(ASSIGNMENT): Return each record verbatim, images excluded.
### INPUT RECORDS ###
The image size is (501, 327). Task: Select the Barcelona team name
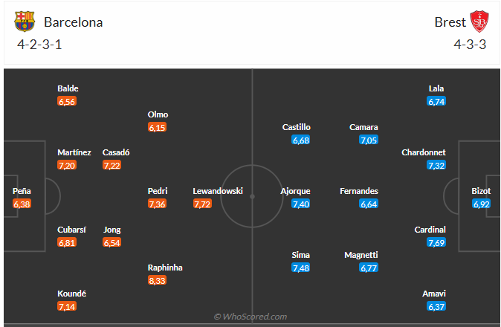pos(73,22)
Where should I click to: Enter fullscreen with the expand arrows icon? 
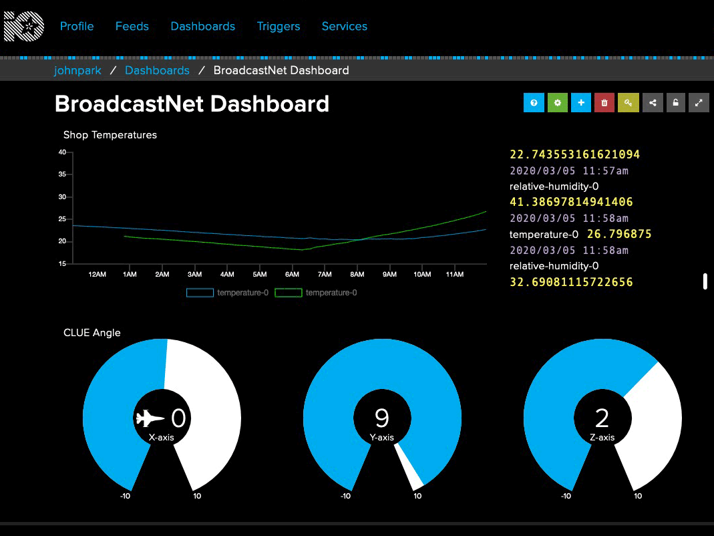coord(699,103)
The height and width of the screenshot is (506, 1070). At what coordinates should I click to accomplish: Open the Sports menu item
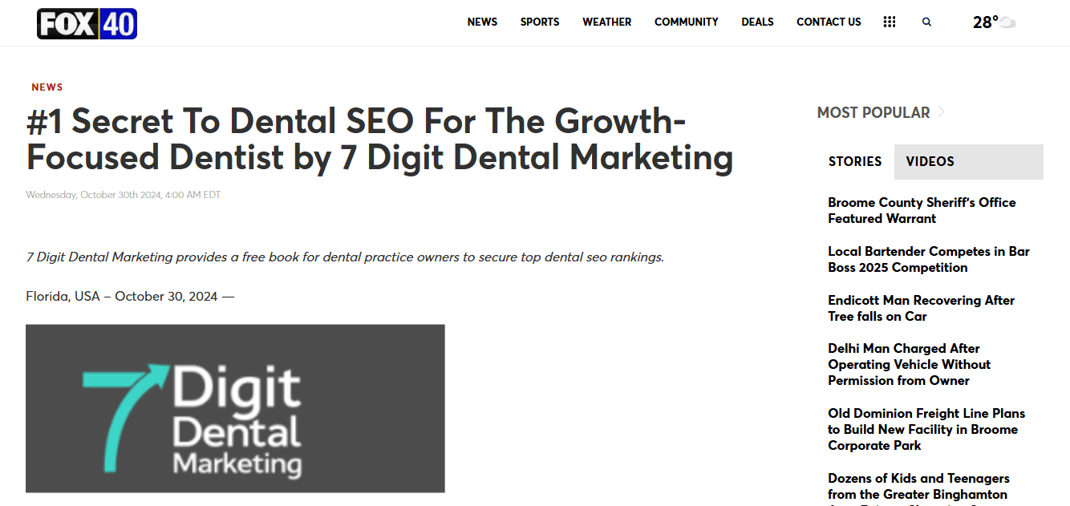[540, 22]
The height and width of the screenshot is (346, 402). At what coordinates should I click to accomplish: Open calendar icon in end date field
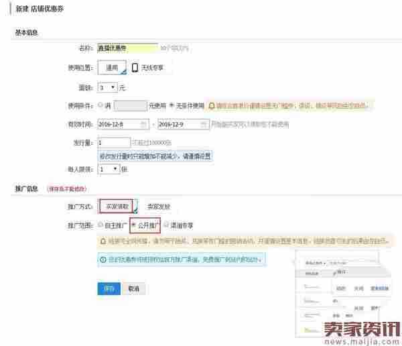[203, 125]
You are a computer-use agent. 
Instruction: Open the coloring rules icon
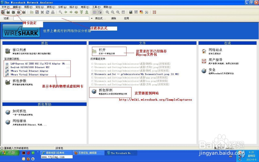[x=141, y=12]
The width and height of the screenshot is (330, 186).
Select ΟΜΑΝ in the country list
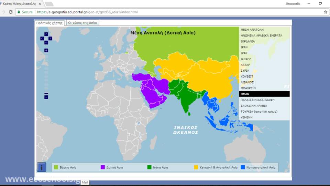[264, 94]
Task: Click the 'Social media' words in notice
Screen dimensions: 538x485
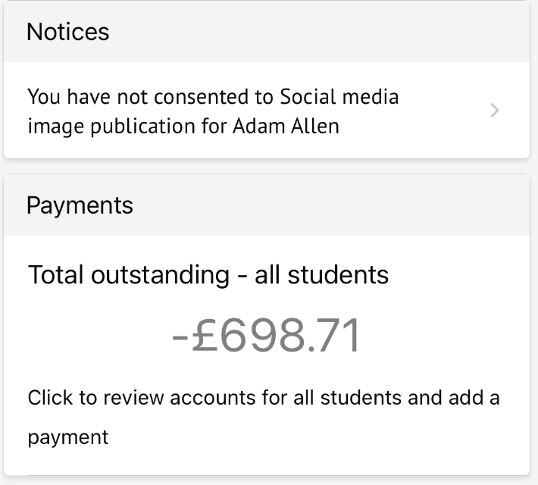Action: tap(339, 97)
###
(TASK OUTPUT):
The image size is (501, 327). Task: Select the Barcelona team name
pos(73,22)
Where should I click to: Enter fullscreen with the expand arrows icon? 
coord(699,103)
The height and width of the screenshot is (506, 1070). At what coordinates should I click to accomplish: Open the Sports menu item
[540, 22]
The height and width of the screenshot is (346, 402). At what coordinates should I click to accomplish: Open calendar icon in end date field
[203, 125]
You are a computer-use agent. 
Instruction: Open the coloring rules icon
[x=141, y=12]
The width and height of the screenshot is (330, 186).
Select ΟΜΑΝ in the country list
[264, 94]
Task: Click the 'Social media' words in notice
Screen dimensions: 538x485
Action: tap(339, 97)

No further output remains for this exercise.